Prove x = y if $x | y^2$ and $y^2 | x^3$ and $x^3 | y^4$ ...

Question

So, I'm having trouble doing this certain problem. As the title suggests I should prove that if this holds:

$$x | y^2 $$ $$y^2 | x^3$$ $$x^3 | y^4$$ $$...$$

Than for each natural x and y, x is equal to y. I've tried writing the numbers x and y in form of:

$$x = p_1^{\alpha_1} + p_2^{\alpha_2} + ... + a_n^{\alpha_n}$$ $$y = P_1^{\beta_1} + p_2^{\beta_2} + ... + p_n^{\beta_n}$$

Now when I try to express the given equations in this form I get:

$$x \le y^2 \le x^3 \le y^4$$ Which for each $i$ yields:

$$\alpha_i \le 2\beta_i \le 3\alpha_i \le 4\beta_i ...$$

I was now wondering what to do next to prove it. Thanks.

Answer 1

It suffice to prove $\nu_p(x) = \nu_p(y)$ for all prime $p$.
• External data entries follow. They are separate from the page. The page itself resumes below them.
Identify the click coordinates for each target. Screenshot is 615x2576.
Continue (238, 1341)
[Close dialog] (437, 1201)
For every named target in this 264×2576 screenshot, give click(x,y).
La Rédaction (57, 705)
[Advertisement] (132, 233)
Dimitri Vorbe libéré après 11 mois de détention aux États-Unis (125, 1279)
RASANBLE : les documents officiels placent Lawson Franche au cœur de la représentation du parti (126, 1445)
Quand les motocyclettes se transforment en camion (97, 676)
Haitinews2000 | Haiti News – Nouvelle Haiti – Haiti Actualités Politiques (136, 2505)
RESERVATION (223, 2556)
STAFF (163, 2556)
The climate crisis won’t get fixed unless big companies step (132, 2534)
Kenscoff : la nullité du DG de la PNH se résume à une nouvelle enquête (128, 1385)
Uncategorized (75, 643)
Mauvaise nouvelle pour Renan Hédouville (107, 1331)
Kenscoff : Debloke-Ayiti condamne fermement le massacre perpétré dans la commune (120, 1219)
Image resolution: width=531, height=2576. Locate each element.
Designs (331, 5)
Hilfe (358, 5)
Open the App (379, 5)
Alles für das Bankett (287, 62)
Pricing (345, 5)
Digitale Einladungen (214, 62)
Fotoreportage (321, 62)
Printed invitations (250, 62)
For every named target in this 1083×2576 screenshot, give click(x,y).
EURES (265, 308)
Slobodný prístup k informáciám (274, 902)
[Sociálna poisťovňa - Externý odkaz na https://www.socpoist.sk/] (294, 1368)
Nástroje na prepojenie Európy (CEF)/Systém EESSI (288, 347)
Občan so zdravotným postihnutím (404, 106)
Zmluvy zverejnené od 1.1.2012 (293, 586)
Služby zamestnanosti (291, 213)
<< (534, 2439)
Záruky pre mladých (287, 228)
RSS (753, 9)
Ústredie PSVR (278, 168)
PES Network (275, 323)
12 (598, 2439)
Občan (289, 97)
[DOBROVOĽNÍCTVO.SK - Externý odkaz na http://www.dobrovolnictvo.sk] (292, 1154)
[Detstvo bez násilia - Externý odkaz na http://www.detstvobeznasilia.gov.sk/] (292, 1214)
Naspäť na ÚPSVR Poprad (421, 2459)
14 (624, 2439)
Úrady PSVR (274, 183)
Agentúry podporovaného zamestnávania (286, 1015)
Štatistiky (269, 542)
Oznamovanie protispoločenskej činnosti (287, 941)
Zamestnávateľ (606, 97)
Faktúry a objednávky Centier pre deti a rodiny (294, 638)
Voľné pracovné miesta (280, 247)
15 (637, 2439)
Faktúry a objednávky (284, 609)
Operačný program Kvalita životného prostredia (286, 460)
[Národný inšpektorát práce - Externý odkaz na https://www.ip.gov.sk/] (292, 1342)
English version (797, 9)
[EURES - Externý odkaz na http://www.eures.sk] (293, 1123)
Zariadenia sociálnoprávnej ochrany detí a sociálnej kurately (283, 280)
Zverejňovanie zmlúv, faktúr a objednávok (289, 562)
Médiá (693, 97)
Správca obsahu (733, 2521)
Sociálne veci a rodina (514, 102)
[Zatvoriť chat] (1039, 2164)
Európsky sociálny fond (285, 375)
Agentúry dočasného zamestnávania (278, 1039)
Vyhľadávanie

We have the following $\nu_p$ information for any prime $p$ and positive integer $k$,

$(2k+1)\nu_p(x) \le (2k+2) \nu_p(y)$ and $(2k+2) \nu_p(y) \le (2k+3)\nu_p(x)$.

Which implies $\frac{2k+1}{2k+2}\nu_p(x)\leq \nu_p(y)\leq \frac{2k+3}{2k+2}\nu_p(x)$.

This implies $|\nu_p(x) - \nu_p(y)|$ is $0$, and so $\nu_p(x) = \nu_p(y)$ as desired.